═════ TEXTO PROPORCIONADO

Antonio estuvo veinte temporadas repartiendo batazos en la Liga Venezolana de Béisbol Profesional y dieciocho usando el uniforme de los melenudos, el que sigue vistiendo como coach. El número “20” que sólo le pertenece a él.
Se ganó el mote de “Mr. Enero”, gracias a su bate en la postemporada. Conectó 25 jonrones y remolcó 86 carreras en los juegos de play off.
Con el Caracas ganó siete anillos de campeón y es hasta el fin de los innings una de las gemas del equipo.
El nativo de Puerto Píritu también fue un brillante jardinero. Era un fildeador que sabía leer los batazos, con potente y certero brazo, tenía un rifle con mira telescópica.
Desarrolló esa musculatura en su pueblo natal, pescando camarones, sosteniendo y alzando la red repleta de centenares de mariscos colorados de la laguna. Ese fue su gimnasio.
“Siempre fui la fuerza bruta”, le dijo en una maravillosa entrevista al periodista Ignacio Serrano.
Inolvidable el duelo que protagonizó con Jim Rice, su compañero de equipo en los Medias Rojas de Boston. También memorable su dominio del “Monstruo Verde”. Conocía el rebote de la pelota contra esa pared como pocos, la convirtió en parte de su fildeo.
En aquel tiempo despertábamos pendientes de él, a veces llegaban sus hazañas con dos días de atraso, pero igual revisábamos las páginas deportivas de los diarios para saber cómo había bateado. Entonces eran pocos venezolanos en la Gran Carpa y Antonio Armas era de los que más acaparaba nuestra atención. Sin importar la afición local, una vez comenzaba la temporada de Grandes Ligas era orgullo de todos, pero claro, aún más para los fanáticos de los Leones.
Era la barajita que los niños caraquistas deseábamos cuando abríamos emocionados los sobres Topps. Nos aprendíamos los números del reverso, era nuestra iniciación a las estadísticas.
Se mantuvo 14 años en el béisbol de las Grandes Ligas, jugó con los Piratas de Pittsburgh, Atléticos de Oakland, Medias Rojas de Boston y Angelinos de California.
Dejó en su cuenta 251 jonrones en las Mayores. Es uno de los grandes argumentos para echonería caraquista.
El 2 de julio cumplió años, y al recordar la efeméride en las redes sociales, se desataron los recuerdos de toda la afición. Conmovedor como cada quien tiene su propio Antonio, un recuerdo, una anécdota, un batazo, un tiro al home.

══════════
═════ EXTRACTO DE DATOS

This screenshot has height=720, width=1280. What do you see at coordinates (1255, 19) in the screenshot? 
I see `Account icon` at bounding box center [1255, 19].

══════════

[TAREA 1]:
Reproduce del texto sobre Antonio Armas todo lo que va desde "Era la barajita" hasta "Angelinos de California.", sin cambiar nada.
[TAREA 2]:
Indica si cada afirmación concuerda con el texto sobre Antonio Armas. Responde sí o no y cita textualmente las palabras que lo deciden.
(a) Jugó 14 años en las Grandes Ligas.
(b) Ganó cinco anillos de campeón con el Caracas.
(c) Desarrolló su musculatura levantando pesas en un gimnasio de Caracas.

[SOLUCIÓN DESARROLLADA 1]:
Era la barajita que los niños caraquistas deseábamos cuando abríamos emocionados los sobres Topps. Nos aprendíamos los números del reverso, era nuestra iniciación a las estadísticas.
Se mantuvo 14 años en el béisbol de las Grandes Ligas, jugó con los Piratas de Pittsburgh, Atléticos de Oakland, Medias Rojas de Boston y Angelinos de California.

[SOLUCIÓN DESARROLLADA 2]:
(a) Sí: "Se mantuvo 14 años en el béisbol de las Grandes Ligas".
(b) No: "Con el Caracas ganó siete anillos de campeón".
(c) No: "Desarrolló esa musculatura en su pueblo natal, pescando camarones".